Most traditional operating systems provide interfaces that are nondeterministic; for example, creating a new process with fork() or opening a file with open() result in handles that depend on the set of prior operations performed, either systemwide or within the current process; similar behavior can be seen with memory allocations. The values can directly or indirectly affect control flow and general computation, thus leading to different behaviors even if there are no explicit ‘race conditions.’ And, of course, explicit nondeterminism is often exposed via operations such as wait() on a process or condition variable, or invoking select() on a set of file descriptors.

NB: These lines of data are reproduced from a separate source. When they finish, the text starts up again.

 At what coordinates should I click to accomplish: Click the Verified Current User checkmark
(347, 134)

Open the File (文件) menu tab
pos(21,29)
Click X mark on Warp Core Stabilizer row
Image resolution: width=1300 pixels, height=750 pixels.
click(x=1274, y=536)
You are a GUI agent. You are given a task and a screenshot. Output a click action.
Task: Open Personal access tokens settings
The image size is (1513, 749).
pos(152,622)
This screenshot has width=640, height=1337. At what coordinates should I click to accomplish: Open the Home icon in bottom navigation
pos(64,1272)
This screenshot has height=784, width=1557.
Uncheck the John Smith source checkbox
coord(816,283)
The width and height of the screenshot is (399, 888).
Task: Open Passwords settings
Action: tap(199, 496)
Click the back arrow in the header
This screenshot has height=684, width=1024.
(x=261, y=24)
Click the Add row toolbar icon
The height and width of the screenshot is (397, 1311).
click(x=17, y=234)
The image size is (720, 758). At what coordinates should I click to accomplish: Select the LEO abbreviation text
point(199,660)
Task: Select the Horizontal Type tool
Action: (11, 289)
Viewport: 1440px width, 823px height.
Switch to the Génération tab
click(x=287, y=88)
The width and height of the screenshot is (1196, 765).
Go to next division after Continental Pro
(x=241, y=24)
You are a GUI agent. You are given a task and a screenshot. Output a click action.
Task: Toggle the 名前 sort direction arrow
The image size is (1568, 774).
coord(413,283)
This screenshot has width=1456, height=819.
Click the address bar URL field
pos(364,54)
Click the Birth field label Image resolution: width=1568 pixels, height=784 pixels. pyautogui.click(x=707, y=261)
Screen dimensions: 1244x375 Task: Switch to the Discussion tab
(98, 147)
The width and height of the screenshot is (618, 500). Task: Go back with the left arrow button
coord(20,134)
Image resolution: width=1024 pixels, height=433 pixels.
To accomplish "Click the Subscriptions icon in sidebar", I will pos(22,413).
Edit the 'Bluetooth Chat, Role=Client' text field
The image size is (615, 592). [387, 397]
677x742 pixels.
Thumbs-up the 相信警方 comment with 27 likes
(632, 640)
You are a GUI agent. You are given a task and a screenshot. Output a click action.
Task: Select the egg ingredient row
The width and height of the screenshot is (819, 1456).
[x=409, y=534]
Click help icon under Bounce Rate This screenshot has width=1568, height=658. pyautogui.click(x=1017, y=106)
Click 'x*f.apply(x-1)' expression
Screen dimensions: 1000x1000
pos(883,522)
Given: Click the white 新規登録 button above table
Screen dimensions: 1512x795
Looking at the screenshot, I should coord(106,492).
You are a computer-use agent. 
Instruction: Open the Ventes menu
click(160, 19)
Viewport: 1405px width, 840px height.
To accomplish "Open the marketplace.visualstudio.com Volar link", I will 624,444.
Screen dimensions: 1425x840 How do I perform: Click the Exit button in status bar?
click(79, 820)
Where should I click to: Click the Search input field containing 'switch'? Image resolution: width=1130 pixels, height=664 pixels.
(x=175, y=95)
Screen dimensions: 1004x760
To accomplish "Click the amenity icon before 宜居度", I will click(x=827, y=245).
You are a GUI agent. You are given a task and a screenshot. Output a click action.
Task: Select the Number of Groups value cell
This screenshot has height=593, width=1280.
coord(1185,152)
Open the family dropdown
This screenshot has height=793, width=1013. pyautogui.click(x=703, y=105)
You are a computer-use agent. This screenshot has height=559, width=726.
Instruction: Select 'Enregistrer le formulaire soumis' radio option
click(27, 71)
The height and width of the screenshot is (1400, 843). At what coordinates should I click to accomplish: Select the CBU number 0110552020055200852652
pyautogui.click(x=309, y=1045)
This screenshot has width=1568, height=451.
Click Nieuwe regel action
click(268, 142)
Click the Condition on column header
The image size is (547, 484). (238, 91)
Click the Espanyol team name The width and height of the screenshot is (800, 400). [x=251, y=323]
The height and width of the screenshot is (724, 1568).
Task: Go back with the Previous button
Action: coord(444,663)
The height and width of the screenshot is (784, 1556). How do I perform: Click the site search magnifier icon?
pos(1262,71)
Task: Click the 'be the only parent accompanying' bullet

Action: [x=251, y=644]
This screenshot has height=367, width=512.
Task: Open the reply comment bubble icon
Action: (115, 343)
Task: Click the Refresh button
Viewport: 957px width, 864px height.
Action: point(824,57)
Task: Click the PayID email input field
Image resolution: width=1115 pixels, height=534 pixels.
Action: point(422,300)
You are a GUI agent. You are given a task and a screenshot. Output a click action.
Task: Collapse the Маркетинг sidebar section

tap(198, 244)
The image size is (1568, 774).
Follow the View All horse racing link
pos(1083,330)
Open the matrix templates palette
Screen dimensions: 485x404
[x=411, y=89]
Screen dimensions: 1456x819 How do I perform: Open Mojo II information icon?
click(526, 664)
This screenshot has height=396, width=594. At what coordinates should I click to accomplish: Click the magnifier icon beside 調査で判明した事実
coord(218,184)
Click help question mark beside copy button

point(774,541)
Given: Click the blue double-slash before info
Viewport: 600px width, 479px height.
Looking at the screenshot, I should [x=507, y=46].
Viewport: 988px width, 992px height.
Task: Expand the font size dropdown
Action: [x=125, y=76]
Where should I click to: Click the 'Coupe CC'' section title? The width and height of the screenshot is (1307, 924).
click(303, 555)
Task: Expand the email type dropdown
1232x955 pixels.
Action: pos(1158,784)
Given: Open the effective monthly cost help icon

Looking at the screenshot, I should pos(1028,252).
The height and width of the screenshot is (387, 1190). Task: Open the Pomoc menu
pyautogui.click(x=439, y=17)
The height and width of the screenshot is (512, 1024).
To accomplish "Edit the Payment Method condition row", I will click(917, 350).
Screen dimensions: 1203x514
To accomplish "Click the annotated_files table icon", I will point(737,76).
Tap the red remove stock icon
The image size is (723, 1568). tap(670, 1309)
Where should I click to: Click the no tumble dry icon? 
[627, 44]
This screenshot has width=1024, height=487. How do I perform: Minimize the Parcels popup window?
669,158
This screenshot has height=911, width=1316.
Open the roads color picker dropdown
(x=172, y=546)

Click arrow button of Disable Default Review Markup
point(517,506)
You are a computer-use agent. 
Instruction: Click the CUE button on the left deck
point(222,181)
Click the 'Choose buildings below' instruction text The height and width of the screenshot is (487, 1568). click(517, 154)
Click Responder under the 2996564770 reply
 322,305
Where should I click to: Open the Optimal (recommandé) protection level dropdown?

To avoid such issues, the authors take a clean-slate approach with their Determinator operating system. In Determinator, rather than threads sharing an address space, each independent thread of execution gets a private workspace. This is a copy of the nominal global state, and all of the thread’s read and write operations are performed directly on the copy. At thread exit—or certain other well-defined points—the effects of the thread’s execution are reconciled with the global state. This can be considered analogous to how modern revision control systems operate: a person "checks out" a private copy of the data, makes whatever changes he or she wishes, and then "checks in" the changes. The use of private workspaces eliminates any nondeterminism involved by fine-grained interleavings; in essence, read/write data races are impossible, since any thread will only ever read values that are canonical, or that it has itself written.

Much like with revision control systems, however, write/write conflicts are possible: two child threads could modify the same (logically shared) location during their execution. In Determinator this can be readily ascertained during the reconciliation phase, and causes a runtime exception. The authors argue that turning write/write conflicts into readily reproducible bugs simplifies the programming model, and avoids any reliance on "benign" data races.

Determinator also controls other aspects of nondeterminism. For example, identifiers returned by the kernel are thread-private rather than global, and all synchronization operations are deterministic, rather than first-come-first-served (like many mutual exclusion locks). This leads to a system that has a quite different "feel" to traditional operating systems, yet the authors demonstrate it is possible to run a number of parallel benchmark programs without any ill effect. They also describe an emulation layer that provides some familiar Unix APIs, albeit with occasionally different semantics. One good example is in the implementation of process synchronization; while WAITPID() can be easily supported, the nondeterminism of WAIT() cannot be. Instead WAIT() turns into "wait for the child process with the lowest (thread-local) process id" that, in many cases, suffices.

Determinator is an interesting and thought-provoking piece of research. However, it is unclear whether or not future operating systems will be built this way. There are a number of challenges in terms of how to support I/O operations, particularly those that interact with users or remote systems; and in terms of how to support inherently nondeterministic computation, such as generating cryptographic keys.

This is not just a limitation of Determinator, but rather of most work in the field. Although deterministic parallelism has the potential to reduce the number of allowable behaviors a program (or system) can express, which should increase the efficacy of testing, it does not help with the fact that most useful programs behave differently given different inputs. Relying on extensive testing to validate the correctness of programs is intellectually unsatisfactory, particularly given the woefully inadequate coverage obtained, and the general lack of any specification. Nonetheless, it is possible that deterministic parallelism will make it all a smidge easier—and that can’t be a bad thing, can it?